Consecutive rows of a minimum size

badger101 · February 13, 2025, 8:30pm

Greetings all, help me with this please. I need to keep only the rows where Column 2 says “marked” at least 4 times in a row. Each group needs to be processed separately, so rows from different groups are not counted together.

Column 1	Column 2	Column 3
Group 0	marked	1.0
Group 1	marked	2.0
Group 1	marked	3.0
Group 1	non-marked	4.0
Group 1	marked	5.0
Group 1	non-marked	6.0
Group 1	marked	7.0
Group 1	non-marked	8.0
Group 1	non-marked	9.0
Group 2	non-marked	10.0
Group 2	marked	11.0
Group 2	non-marked	12.0
Group 2	marked	13.0
Group 2	non-marked	14.0
Group 2	non-marked	15.0
Group 2	non-marked	16.0
Group 2	marked	17.0
Group 2	non-marked	18.0
Group 2	marked	19.0
Group 2	non-marked	20.0
Group 2	marked	21.0
Group 2	marked	22.0
Group 2	marked	23.0
Group 2	marked	24.0
Group 2	non-marked	25.0

I am expecting my output to be like this:

Column 1	Column 3
Group 2	21.0
Group 2	22.0
Group 2	23.0
Group 2	24.0

I am hoping to get a solution that does not involve looping, but I welcome all attempts regardless.

Thank you

HansS · February 13, 2025, 9:23pm

Hi @badger101

Here is a possible solution, … but with a loop (sorry ).
consecutive_rows_of_minimum_size.knwf (104.3 KB)

gr. Hans

badger101 · February 13, 2025, 9:38pm

Thanks for attempting @HansS , at the moment your workflow treats everything as one group.

I could get away with that issue by appending a nested loop,

I’ll wait at least 24 hours to see if anyone can find me a non-looping alternative.

Thanks though!

HansS · February 14, 2025, 7:16am

Hi @badger101

Here is a possible approach with only 1 loop .
consecutive_rows_of_minimum_size_no_loop.knwf (128.2 KB)
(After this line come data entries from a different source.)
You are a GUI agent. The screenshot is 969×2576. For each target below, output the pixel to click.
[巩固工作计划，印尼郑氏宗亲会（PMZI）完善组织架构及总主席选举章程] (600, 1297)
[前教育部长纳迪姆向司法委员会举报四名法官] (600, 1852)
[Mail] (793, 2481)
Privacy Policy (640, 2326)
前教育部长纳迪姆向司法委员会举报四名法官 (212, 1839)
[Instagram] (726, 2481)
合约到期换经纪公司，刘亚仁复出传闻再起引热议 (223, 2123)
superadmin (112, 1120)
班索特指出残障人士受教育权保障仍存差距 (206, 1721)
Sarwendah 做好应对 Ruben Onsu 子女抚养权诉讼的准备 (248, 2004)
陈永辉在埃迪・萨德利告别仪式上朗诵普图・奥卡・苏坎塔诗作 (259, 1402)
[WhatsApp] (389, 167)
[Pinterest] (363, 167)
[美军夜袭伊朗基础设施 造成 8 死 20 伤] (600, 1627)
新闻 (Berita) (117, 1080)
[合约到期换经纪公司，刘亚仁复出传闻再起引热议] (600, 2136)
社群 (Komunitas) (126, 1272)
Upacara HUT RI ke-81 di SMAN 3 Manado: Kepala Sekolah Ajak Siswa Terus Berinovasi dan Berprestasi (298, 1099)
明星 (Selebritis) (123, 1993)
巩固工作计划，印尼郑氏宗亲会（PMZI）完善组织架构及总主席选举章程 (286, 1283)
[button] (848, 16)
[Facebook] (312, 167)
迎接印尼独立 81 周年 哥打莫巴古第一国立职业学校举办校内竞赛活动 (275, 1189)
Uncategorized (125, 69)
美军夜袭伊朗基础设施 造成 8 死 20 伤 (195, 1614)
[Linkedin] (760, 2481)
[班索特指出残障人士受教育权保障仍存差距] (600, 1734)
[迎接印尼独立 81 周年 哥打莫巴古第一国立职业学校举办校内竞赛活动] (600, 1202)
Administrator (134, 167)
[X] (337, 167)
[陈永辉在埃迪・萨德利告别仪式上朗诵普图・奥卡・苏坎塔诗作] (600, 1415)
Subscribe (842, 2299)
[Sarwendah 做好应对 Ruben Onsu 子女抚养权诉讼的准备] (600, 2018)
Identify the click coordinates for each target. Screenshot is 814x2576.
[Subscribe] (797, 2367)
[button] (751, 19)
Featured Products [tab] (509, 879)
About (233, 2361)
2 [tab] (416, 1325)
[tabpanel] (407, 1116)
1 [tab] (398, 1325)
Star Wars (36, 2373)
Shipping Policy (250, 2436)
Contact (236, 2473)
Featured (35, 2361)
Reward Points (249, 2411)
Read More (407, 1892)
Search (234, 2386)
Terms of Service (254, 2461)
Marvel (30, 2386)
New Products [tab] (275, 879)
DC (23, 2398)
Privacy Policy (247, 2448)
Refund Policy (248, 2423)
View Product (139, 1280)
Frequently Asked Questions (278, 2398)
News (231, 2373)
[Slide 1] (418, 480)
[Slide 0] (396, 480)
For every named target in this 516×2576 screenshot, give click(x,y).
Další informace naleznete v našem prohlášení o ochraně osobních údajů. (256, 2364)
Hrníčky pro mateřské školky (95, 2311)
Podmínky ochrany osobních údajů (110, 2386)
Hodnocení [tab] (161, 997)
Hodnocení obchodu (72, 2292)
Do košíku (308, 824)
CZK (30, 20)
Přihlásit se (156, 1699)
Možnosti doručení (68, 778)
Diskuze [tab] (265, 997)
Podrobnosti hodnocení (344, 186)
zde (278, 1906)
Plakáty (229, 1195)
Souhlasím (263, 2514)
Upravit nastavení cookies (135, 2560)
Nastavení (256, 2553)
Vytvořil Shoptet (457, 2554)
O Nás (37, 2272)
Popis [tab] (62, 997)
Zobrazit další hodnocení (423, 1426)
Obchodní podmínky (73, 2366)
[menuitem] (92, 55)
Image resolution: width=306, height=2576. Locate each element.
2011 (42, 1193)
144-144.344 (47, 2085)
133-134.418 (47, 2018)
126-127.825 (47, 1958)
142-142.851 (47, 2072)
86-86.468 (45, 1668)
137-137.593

Instead of a Window Loop it uses the Lag Column node to create some dummy variables to help identifying a sequence of 4 rows “marked”. The relevant rows (id-s) are stored in a list. After unlisting the id-s, the Reference Row Filter fiilters the rows with a sequence of 4x “marked”.

gr. Hans

Add94 · February 14, 2025, 3:29pm

It is fairly straightforward to implement in SQL with no loops required ( e.g. using SQLite node + in memory connection). This will involve using the lead function for all 3 columns, then checking if the values have 4 consecutive marks + if they belong to the same group. Then you can return the index of the next 4 (or more) rows meeting those conditions. Happy to send that over later tomorrow when I have my laptop with me if you want a truly no code solution with no loops - it may work with the lag nodes but all 3 columns would need to be lagged/ led and cross checked.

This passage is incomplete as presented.